Here’s who should have used contraception – Joel Schwartzberg’s parents. This guy needs General Patton to come by and slap him in the face with his glove. He needs Don Corleone to grab him by the collar and scream, “You can act like a man!”
Yes, Joel, having children is work. But the last thing a kid needs is a wimpy, weepy father who walks around gazing at his loafers and feeling sorry for himself. This guy says, “I took on every parental responsibility with sucked-up reluctance on the outside and contempt on the inside.” Really, changing a diaper or giving a baby a bath was that hard on you?
Maybe I’m being too hard on Mr. Schwartzberg – he claims he later came around to be a good parent – but I just don’t understand why so many men seem to be crappy fathers. Look at professional athletes like Travis Henry or Shawn Kemp or Evander Holyfield, who fertilize women all over creation like romantic Johnny Appleseeds with no thoughts of being there to raise them. Or slimeballs like Larry Bird or Julius Erving who had children, then denied their existence for many years because it would have been bad for their careers or their images.

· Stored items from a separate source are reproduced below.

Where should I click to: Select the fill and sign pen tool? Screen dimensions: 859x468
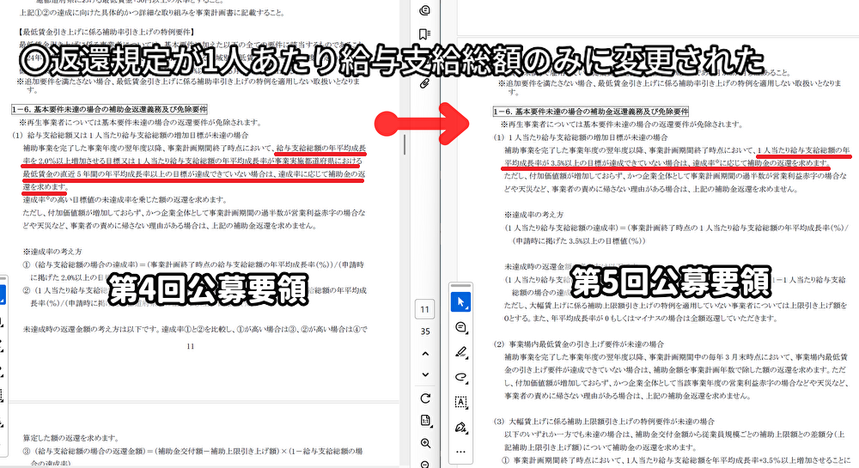pos(460,427)
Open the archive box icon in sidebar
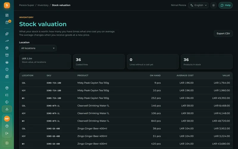Image resolution: width=238 pixels, height=149 pixels. click(7, 55)
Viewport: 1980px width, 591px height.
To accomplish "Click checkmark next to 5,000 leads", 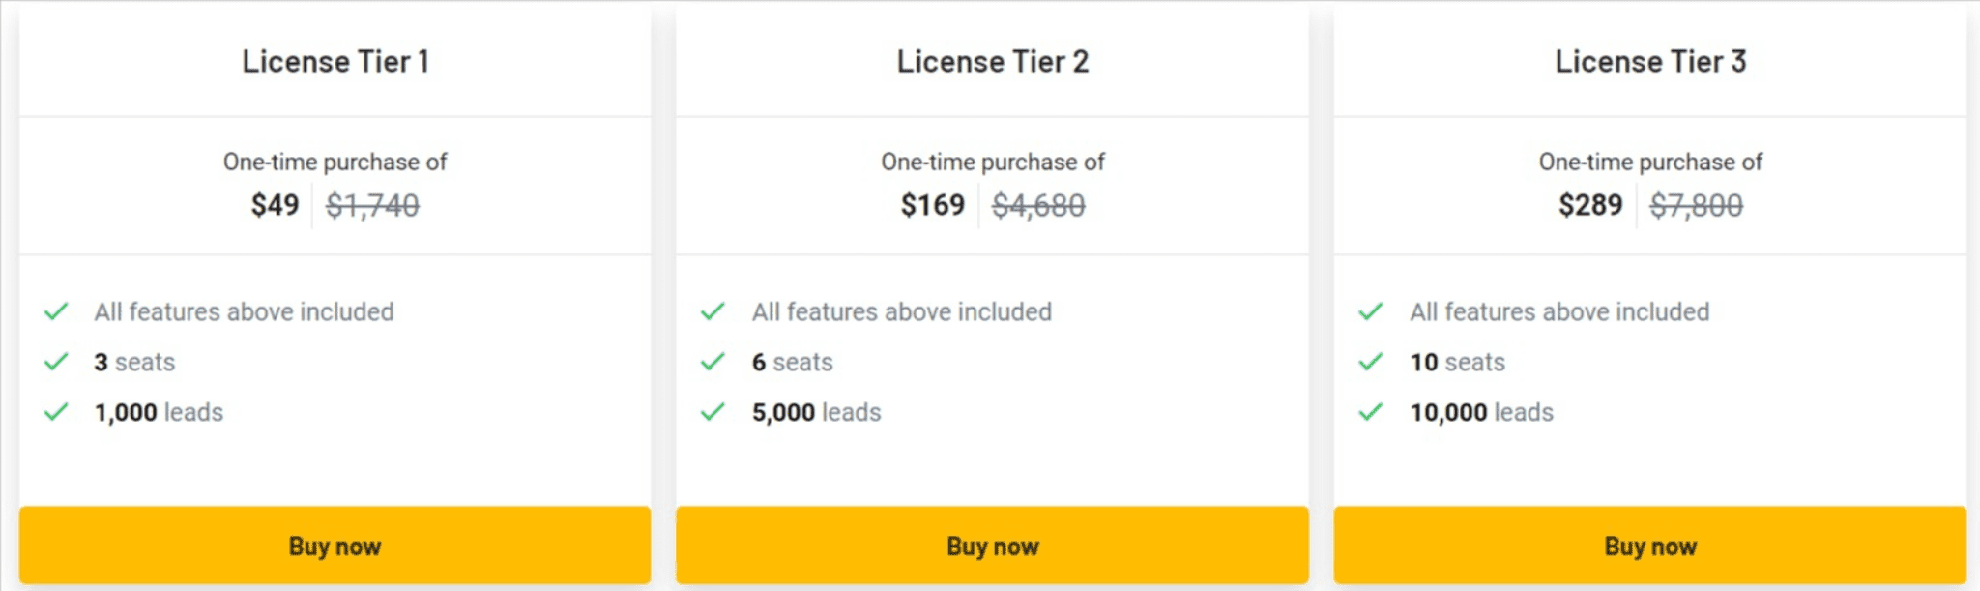I will tap(713, 412).
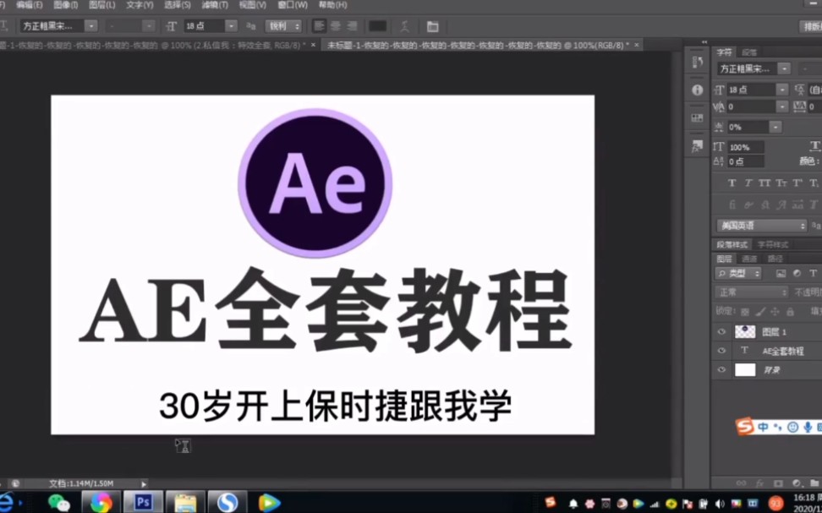This screenshot has width=822, height=513.
Task: Toggle visibility of the AE全套教程 text layer
Action: pyautogui.click(x=722, y=350)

Being a father is really not that complicated. Women do all of the hard work early on. We don’t carry the babies in our stomachs and see our whole bodies change and then have to eject something the size of a bowling ball from an orifice. All we have to do is endure a couple of Lamaze classes and find a reason to leave the house when we’re the target of a hormone-induced tirade during pregnancy.
Is it easy getting up at 3 a.m. when it’s your turn to calm down a screaming baby? No, but it’s not exactly parachuting into Normandy, either. Buck up and ride it out. When you get a woman pregnant, it’s part of the deal – you are now responsible for the care and well-being of another person, and your selfish desires have to take a backseat. Assuming you survive their teenage years – not a sure thing – you can resume living your precious life when they’re out on their own.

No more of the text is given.